При этих словах в Марте произошла перемена; она ответила уже не крикливо, а спокойным голосом.
– Они довольно благополучно дошли до меня пять дней тому назад: Мартин принес Фоя на себе. Я увидала издали его по бороде. Слушая его рассказ, я хохотала, как никогда в жизни.
– Повторите мне их рассказ.
Марта рассказала, что знала, и Эльза слушала ее, сложив руки, как на молитве.
– Молодцы… молодцы! – проговорила она. – Мартин выбил дверь, а Фой, слабый и раненый, убил часового. Слыхано ли что-нибудь подобное?
– Люди становятся отчаянными храбрецами, когда избегли пытки, – мрачно отвечала Марта. – Ну, теперь, когда испанцев выгнали отсюда, Фой вернется домой, как только силы позволят ему, пока же он еще не может подняться, и Красный Мартин ходит за ним. Однако долго ему нельзя оставаться так: я слышала, что испанцы собираются с большим войском осадить в скором времени Гаарлем, и тогда нам уже будет не безопасно оставаться на островах, да я и сама уйду к гаарлемцам помогать им.
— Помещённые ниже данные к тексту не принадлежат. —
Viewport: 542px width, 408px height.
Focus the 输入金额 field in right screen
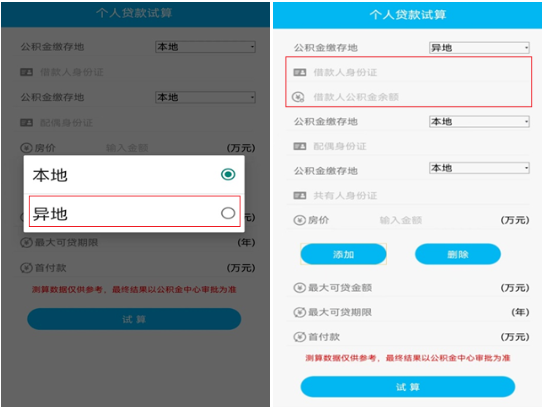(x=401, y=220)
– А Фой и Мартин вернутся?
– Думаю, да, если их не захватят.
– Захватят? – Эльза схватилась за сердце.
– Времена опасные, ювфроу Эльза. Может ли кто-нибудь, кто дышит утром воздухом, сказать, чем он будет дышать вечером? Времена тяжелые, и владыка теперь – смерть. Сокровища Гендрика Бранта не позабыты, не забыли и о тех, кому известно, где они. Рамиро выскользнул из моих рук сегодня и, наверное, ищет сокровища где-нибудь далеко от Лейдена.
– Сокровища! О, эти трижды проклятые сокровища! – воскликнула Эльза, вздрогнув, как от дуновения ледяного ветра. – Когда мы избавимся от них!
– Не избавитесь, пока не настанет время. Отец ваш хлопотал не о том, чтобы сохранить наследство для вас. Послушайте: известно вам, где скрыты сокровища? – Ее голос опустился до шепота.
Эльза отрицательно покачала головой, говоря:
– Я не знаю, где оно спрятано, и не желаю знать.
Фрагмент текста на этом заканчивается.